Start Selected text

Katherine M.J. McKenna A Life of Propriety: Anne Murray Powell and her Family 1755-1849 , Montreal & Kingston, McGill-Queen’s University Press, 1994 , 260 p. & notes

Judges’ wives don’t tend to get much of a look-in in the judicial biographies written about their husbands. As you might expect, in such books the emphasis is on the judge and his interactions on the bench and amongst his judicial peers and government officials.  The wife and children- if they are acknowledged at all- tend to cluster off-stage in the folds of the curtains.

Not so in this book, which consciously focuses on Anna Murray Powell, the wife of  Chief Justice William Dummer Powell, of the Kings Bench Upper Canada. It was her husband’s position that gave Anna Powell her own prominence within York (Toronto) society, but I suspect that she would have been the subject of biography in any event.  The Powell family were prolific letter-writers, and more importantly, the letters were saved and now are scattered between archives in Ottawa, Toronto, Boston, New York and Washington.  Anne herself generated about 2,500 pages of letters alone, written over a span of 50 years, most particularly to her brother George Murray in New York.  These are rich letters for the social historian- full of family news and waspish commentary about York society- and they provide a solid basis for a study of Anna Powell and her family in her own right, not just as the wife of the Chief Justice.

End Selected text
Start Data lines

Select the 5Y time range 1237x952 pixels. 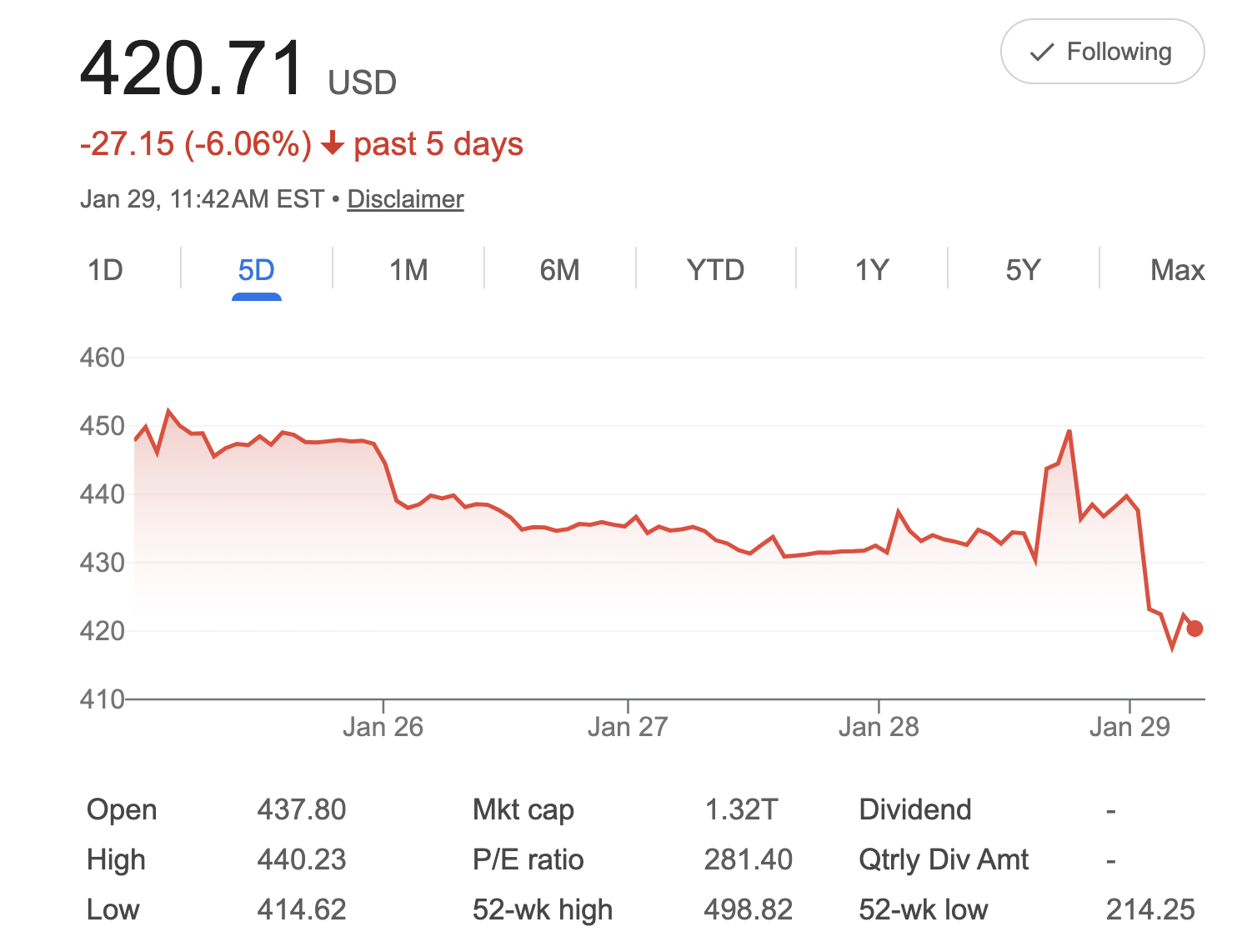point(1023,269)
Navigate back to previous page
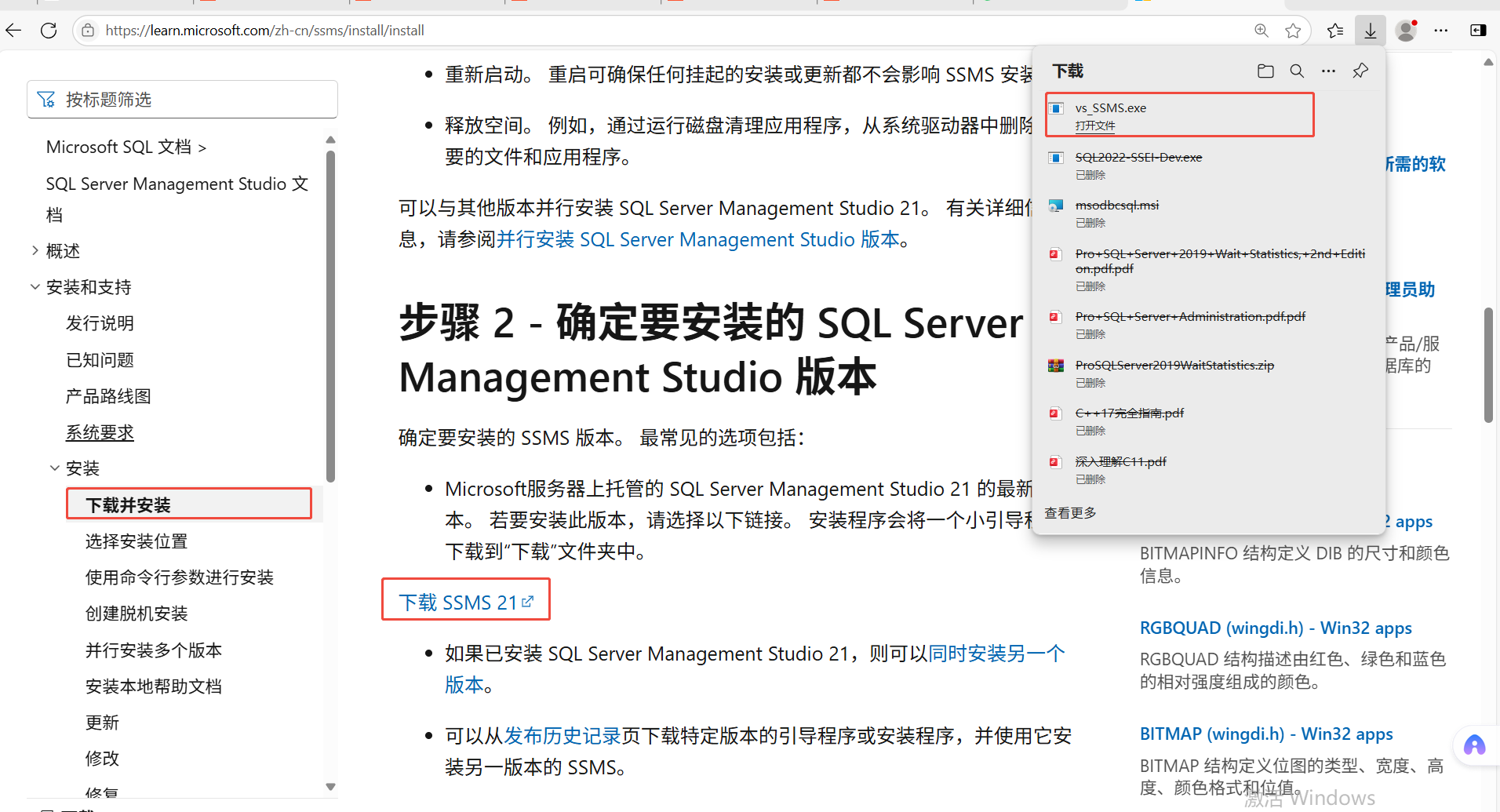The width and height of the screenshot is (1500, 812). pyautogui.click(x=13, y=30)
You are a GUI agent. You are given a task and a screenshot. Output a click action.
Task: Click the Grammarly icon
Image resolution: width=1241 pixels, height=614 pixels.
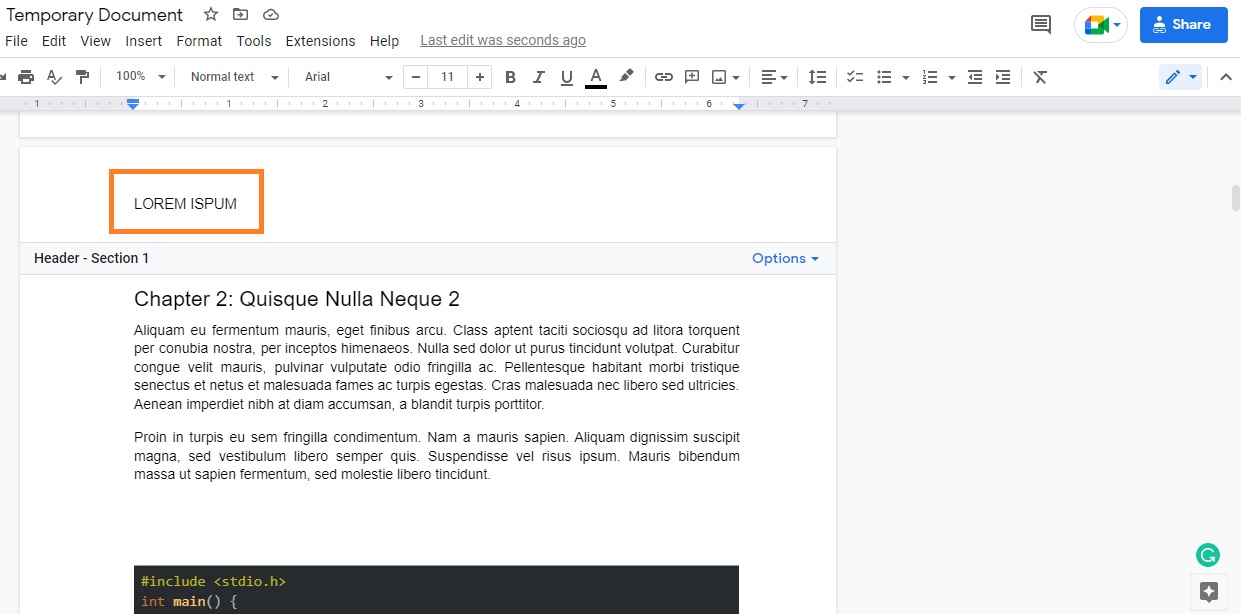[x=1207, y=554]
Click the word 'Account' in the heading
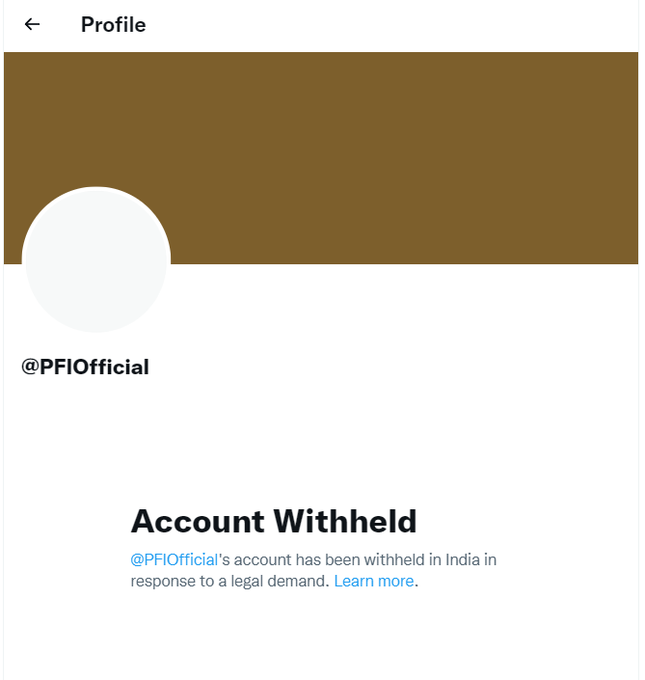The image size is (645, 680). pos(197,521)
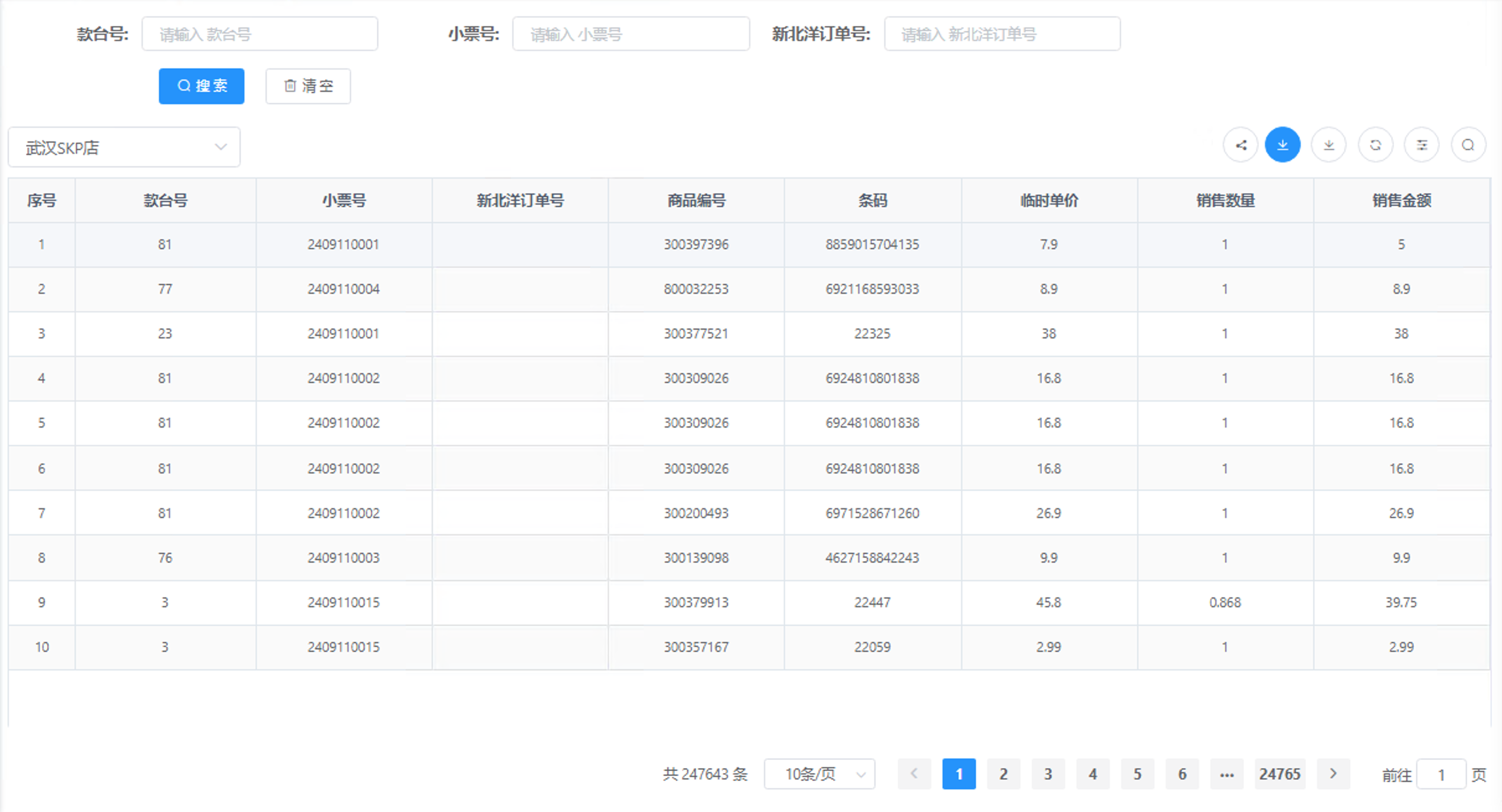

End Data lines

> **Your goal**: Continue the review of the biography of Anne Murray Powell from the point where it stops. The data has no connection to the text.

> **Final result**:
Anna Murray Powell was born in Wells, England in 1755 to parents of a middle class background.  She emigrated at the age of 16 with her Aunt Elizabeth, who had herself emigrated to the New World at the age of thirteen and established a thriving millinery business in Boston.  On a trip back ‘home’, Aunt Elizabeth was horrified by the new ideals of middle-class female domesticity becoming popular in England, which did not sit well with her own ideas about female independence and business activity.  She did not have children of her own, and as seemed to be common at the time, ‘adopted’ her nieces and brought them back to Boston to manage her business.  What might have been a good solid business experience for a young man was greeted by Anne and her sister with reluctance and resentment.  She was mortified by working in ‘trade’ and she carried this sensitivity about her pre-marriage working life throughout her life, and indeed it may have contributed directly to the stiff-necked and inflexible ‘propriety’ that she demanded of her family, and all other York inhabitants in her social circle.

The book is divided into four parts. Part I ‘Learning and Living the Lessons of Propriety’ is largely biographical, tracing Anne’s childhood and adolescence, prolific childbearing years (nine births) and her establishment of her status within York society.  The narrative then bifurcates into a gender-based analysis of her family relations.  Part II ‘The Intersections of Male and Female Gender Roles’ examines Anne’s relationship with the men in the family: husband, brothers and sons.  Part III ‘The Transmission of Female Gender Roles’ examines education, marriage and childbirth within women’s lives in Upper Canada, and closes with a fascinating analysis of the lives of her three daughters.  Part IV ‘Conclusion’ deals with her life as widow and elderly matriarch- an aspect of women’s lives that is often dismissed in a few sentences- a life-stage which, as we (I) embark on an increasingly-lengthened old age will probably attract more historical scrutiny than it may have received in the past.

The book draws heavily on Barbara Welter’s 1966 article ‘The Cult of True Womanhood’ (American Quarterly, 18, 1966 p.151-74), a fairly dated article for such a recent book, and a choice that was questioned by several of the reviewers I have read.  McKenna cites Davidoff and Hall’s Family Fortunes, but it is the True Womanhood trope that she returns to most often.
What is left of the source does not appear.